Testemunhou com a vida e proclamou com a caneta realidades eclesiais com que precedia alguns conteúdos do Concílio Vaticano II.

Graças à intervenção de um benfeitor pudera continuar os estudos. Convocado para o exército em 1915, não disparou contra outras pessoas ("não inimigos eu aqui vi"), mas agiu contra uma fortificação adversária com empresa arriscada, que lhe valeu a medalha de prata e lhe causou uma invalidez permanente.

Formado em letras, exerceu diversas atividades profissionais: fora do ensino devido às restrições políticas, foi aos EUA para estudos como bibliotecário e, como tal se empregou na Biblioteca Vaticana.

Para sustentar a família - teve quatro filhos -, mas também por força de uma incomprimível vocação à caneta, foi escritor e jornalista fecundíssimo: milhares de artigos, algumas centenas de opúsculos e ensaios, mais de cem livros. Escreveu sobre patrística, apologética, ascética, hagiografia, eclesiologia, política e também narrativa.

A notoriedade alcançada por ele na Itália e no exterior nos é indicada pelo sucesso de alguns de seus livros, que tiveram várias edições e foram traduzidos na Bélgica, França, Estados Unidos, Argentina, Brasil, Espanha, Tchecoslováquia, Sérvia, Portugal, Índia, Japão e China. Até hoje seus livros são traduzidos, alguns inclusive em árabe. Conhecia diversas línguas e publicou também versões do grego e do latim e de algumas línguas modernas.

Foi articulista em jornais e revistas italianas e estrangeiras - como o "Commonweal" de New York e o "Novidades" de Lisboa. Ocupou a direção de quotidianos ("Il Quotidiano" 1944-1946, "Il Popolo" 1946-1947) e de periódicos ("Il Popolo Nuovo" 1924, "Parte Guelfa" 1925, "Fides" 1930-1962, "La Via" 1949-1953, "Il Campo" 1946, "Città Nuova" 1959-1980).
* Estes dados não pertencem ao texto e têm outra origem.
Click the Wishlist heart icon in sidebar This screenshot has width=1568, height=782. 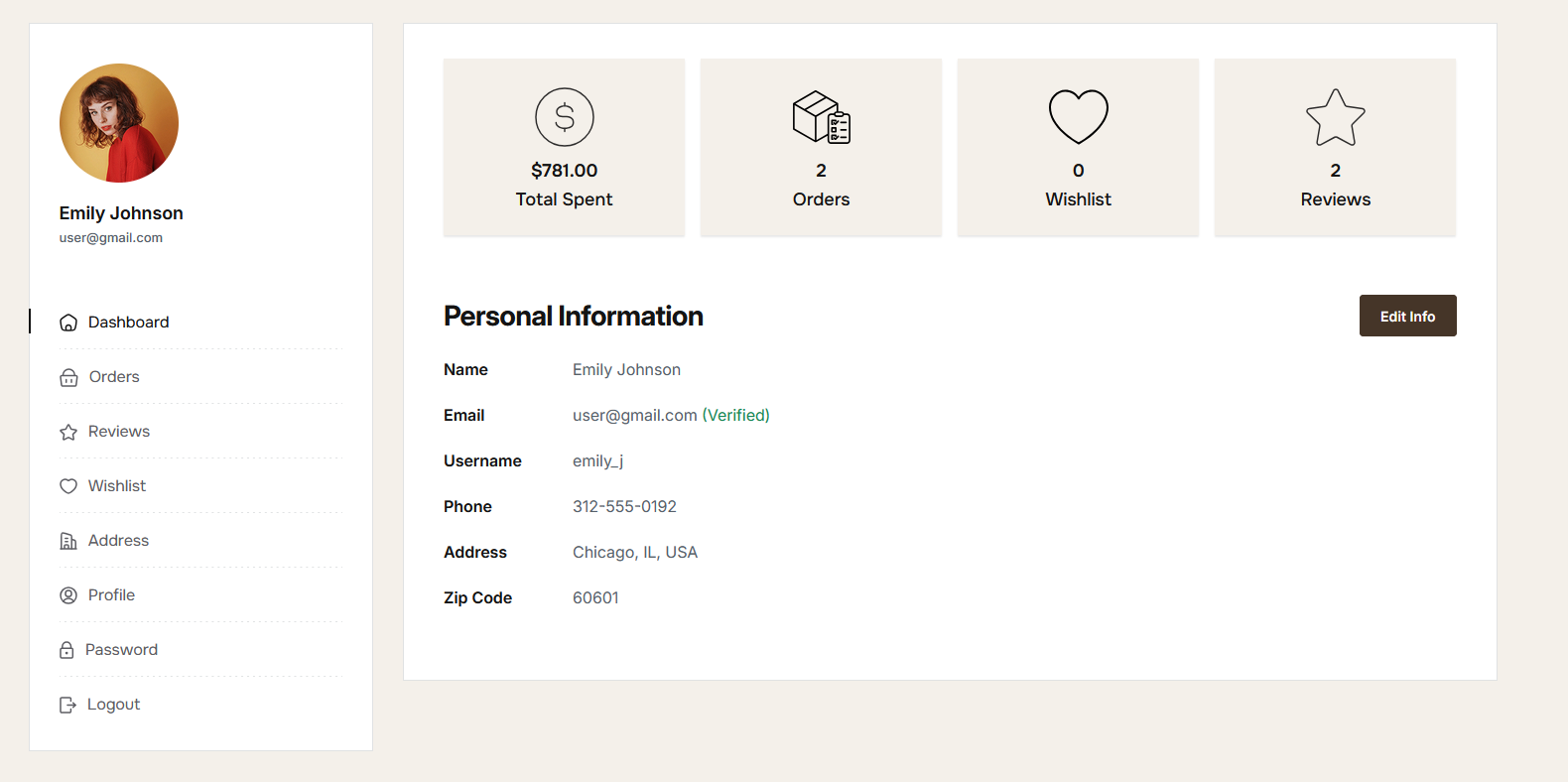click(x=68, y=486)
É um dos casos exemplares de cultura não acadêmica, mas de ampla incidência: Hoje é proposto à atenção dos professores por jovens que em universidades italianas e do exterior elaboram teses de graduação sobre um ou outro aspecto do seu multiforme testemunho de vida e de pensamento.

Como político viveu uma primeira experiência nos anos 1920 com pe. Sturzo, do qual conquistou a estima, recebendo encargos no setor da imprensa; retomou depois com De Gasperi e de 1946 a 1953 esteve, antes, entre os constituintes e, depois, "deputado de paz" (assim amou se definir).

Em setembro de 1948 encontrou Chiara Lubich. Impressionado pela forte espiritualidade do Movimento dos Focolares, aderiu imediatamente a ele, colaborando para pôr em luz alguns de seus aspectos sejam interiores sejam de socialidade, ao ponto de ser considerado um cofundador.

"Em mim, entrara o fogo", confessará. O seu agir político subia de tom: de polemista flagelador, como fora em 1924-25, se tornou defensor do diálogo, propunha acordos interpartidários pela paz e uma política em que inclusive o adversário seja amado. Junto com um social-democrático, apresentou a primeira proposta de lei para a objeção de consciência.

Como cristão pôde declarar: "antes tinha procurado, agora encontrei". Dizia isso especialmente em mérito ao total ser Igreja do fiel leigo; e como focolarino abriu caminhos concretos para uma eclesiologia de comunhão com a proposta da plena inserção dos casados no focolare, em unidade de vida com solteiros e sacerdotes.

Nos últimos anos se dedicou particularmente à atividade ecumênica como diretor do Centro "Uno".